Les Forces française présentes en Côte d’Ivoire (FFCI) n’ont pas « vocation à interférer » dans les affaires du pays, désormais base d’appui pour les opérations que la France mène contre le terrorisme au Sahel, a affirmé samedi leur commandant à Abidjan.

« C’est très important, nous ne sommes plus l’opération Licorne. Les dispositions du traité de partenariat ont changé et les Forces françaises n’ont aucune vocation à intervenir en Côte d’Ivoire », a affirmé le colonel Jean Luc Kuntz lors d’une conférence de presse.

Les FFCI ont succédé en janvier 2015 à la force Licorne, mise en place en septembre 2002 après une tentative de coup d’Etat contre le président de l’époque Laurent Gbagbo et la prise de contrôle d’une partie du pays par des rebelles.

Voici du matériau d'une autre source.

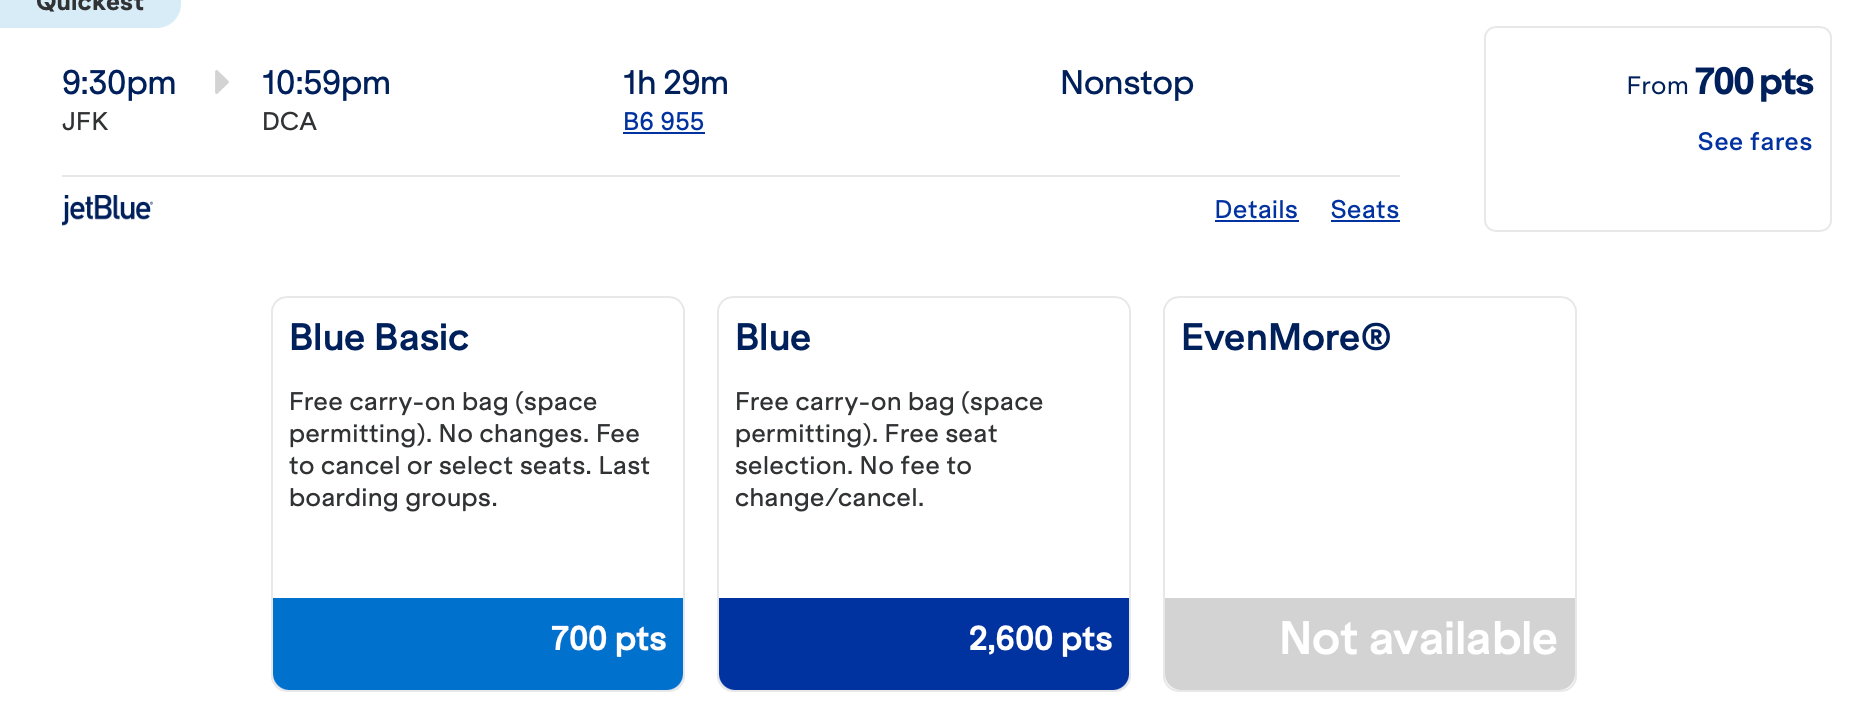Click the jetBlue airline logo
Image resolution: width=1874 pixels, height=710 pixels.
[x=107, y=209]
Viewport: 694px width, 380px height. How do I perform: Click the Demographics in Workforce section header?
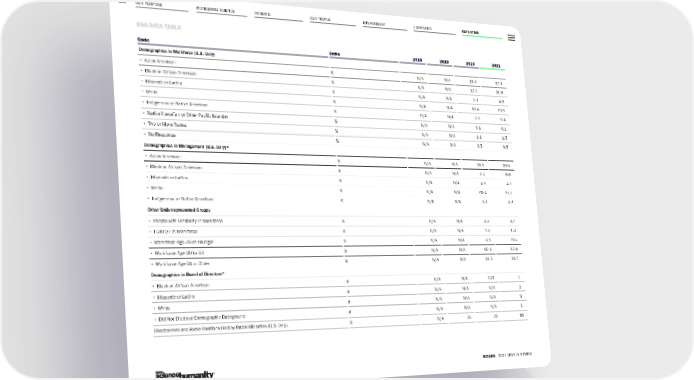[x=177, y=52]
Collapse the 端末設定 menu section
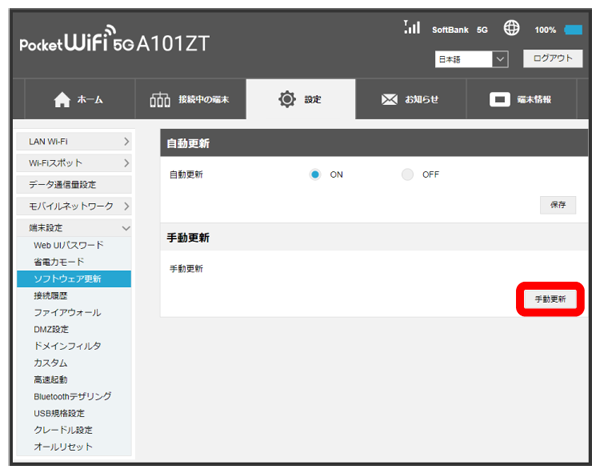 tap(75, 228)
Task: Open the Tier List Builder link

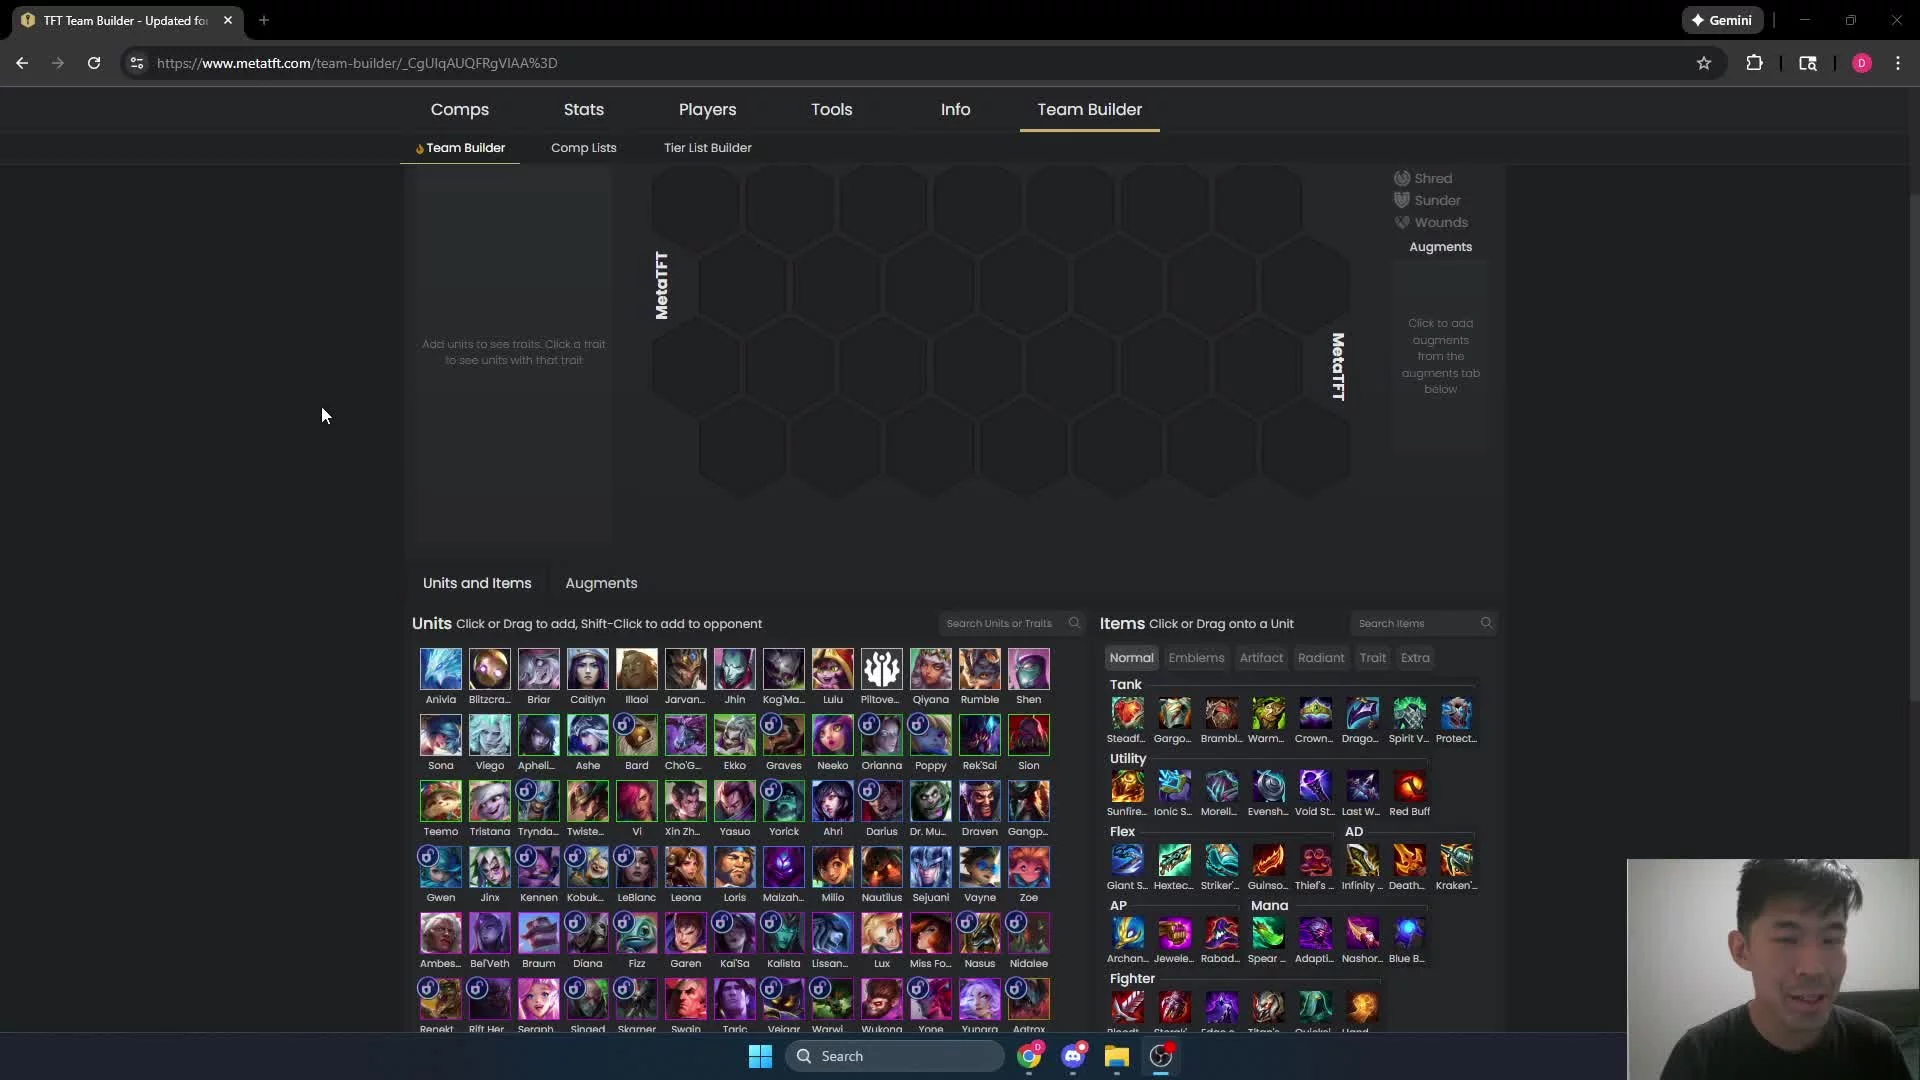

Licorne fut un acteur majeur et controversé de la décennie de crise politico-militaire (2002-2011) ivoirienne.

« Base opérationnelle avancée » en Afrique de l’Ouest, les FFCI assurent la logistique et fournissent d’éventuels renforts aux opérations Barkhane (Sahel) et Sangaris (Centrafrique).

« On est très loin de quelque velléité interventionniste ici en Côte d’Ivoire », a-t-il insisté. « Aujourd’hui (…) le centre de gravité des opérations conduites par la France c’est au Nord, au Mali, au Burkina, au Niger (…) c’est là bas que ça se passe », a expliqué le chef des FFCI.

Les militaires français contribuent en outre à la formation de l’armée ivoirienne, notamment ses unités de lutte contre le terrorisme qui sont intervenues lors de l’attentat contre la cité balnéaire de Grand Bassam le 13 mars 2016.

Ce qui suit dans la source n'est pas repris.